Are We Really Measuring “Walkability”

We are reluctant to call our highest-scoring communities “walkable,” because no matter how many sidewalks there may be in a community, pedestrians are far too-often involved in crashes with a vehicle. For this reason, we put the term “walkable” in quotations in this blog post. Using open crash data from the Pennsylvania Department of Transportation from 2004 through 2020, we analyzed pedestrian crashes in the county, along with those occurring in the “most-walkable” communities. 
2004-2020 4,318 crashes involving 4,544 pedestrians in blockgroups with a sidewalk to street  ratio of over 1 – communities with a physical infrastructure that should be conducive to walking.  These incidents resulted in 99 deaths and 360 major injuries. The state’s data allows for a look at the reasons contributing to the crash. In these incidents, some of the leading contributing factors included aggressive driving, distracted driving, driver impairment, and running red lights. The following table and interactive map includes information about the total number of crashes involving pedestrians, along with their locations. Clicking on each blockgroup provides the ratio of sidewalks to streets, and clicking on each crash record shows details about the incident, including year, month, time, injuries, and factors that are associated with each crash.
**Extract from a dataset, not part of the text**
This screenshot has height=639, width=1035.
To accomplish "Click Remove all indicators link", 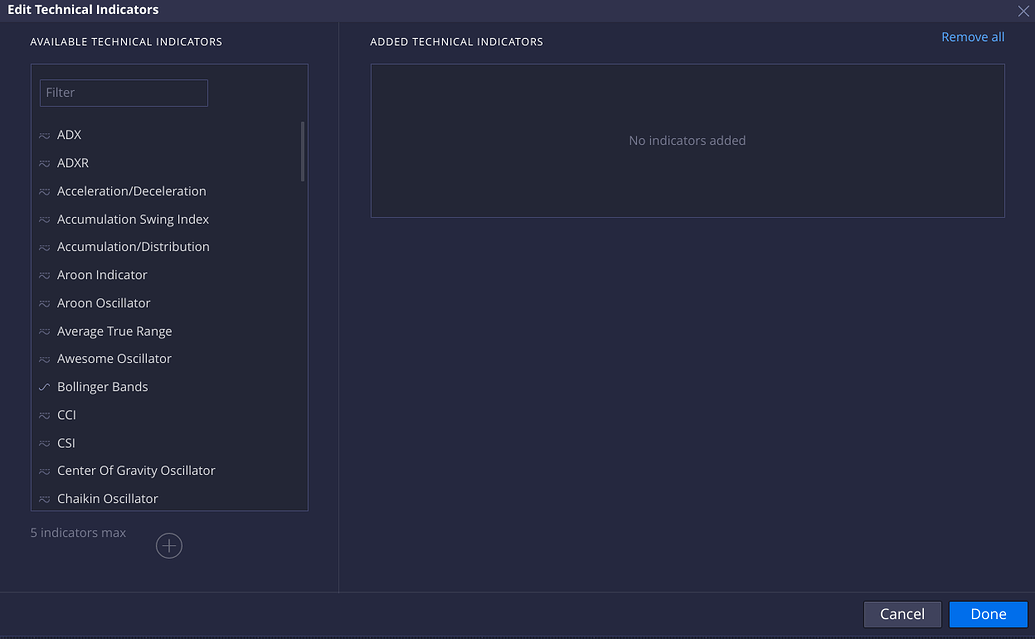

Table 1: Vehicle Crashes Involving Pedestrians 2004-2020
Total Crashes Pedestrians Involved Deaths Major Injuries
Sidewalk to Street Ratio >1 4,318 4,544 99 360
Total County 6,929 7,288 207 641

Includes only crashes reported to the Pennsylvania State Police. 

Source: PA Department of Transportation Crash Data hosted on WPRDC


Figure 3: Interactive Map of Sidewalk/Street Ratio with Locations of Crashes Involving Pedestrians

The ratio excludes alleyways, interstates, crosswalks, and trails. Calculated by WPRDC from SPC sidewalk data and Allegheny County Street Centerlines

Open the map in its own tab

How this can be used

This data can have many different uses, and here are a few ways that it might be useful. This data can be combined with other measures of public health and social determinants of health to start to analyze the impacts that sidewalk infrastructure can have on community dynamics and public health. The data can highlight opportunities to invest in pedestrian infrastructure, and a comparison of local government policies around sidewalk maintenance and development can also highlight the ways that some communities are incentivizing the development and maintenance of sidewalks. 


Avenues for future work

We admit that this isn’t a perfect measure.  Future improvements of this indicator could involve incorporating data about slope, sidewalk condition and presence of curb cuts into the measure, and performing some additional data cleanup and ground-truthing. For example, some communities have sidewalks that are impassable due to overgrowth, cars parked on the sidewalk, or poor pavement conditions, and including this in a measure of “walkability” could more-accurately reflect the pedestrian experience. We also may have included some roads (like Route 28) that some may not want to include in a community’s calculation of “walkability.”
We like to show our work. We have included our street and sidewalk layers along with the output of our analysis as an open dataset, and welcome you to pick-up where we left-off. Frameworks like the Age Friendly Communities Evaluation Guide has more resources that can inspire your thinking. This framework incorporates sidewalk condition, perceived and real physical accessibility, presence and safety of crosswalks, rest spaces, and washroom access into their definition. These measures provide a framework for further exploration, but require additional data and time to compute them – two things we lacked.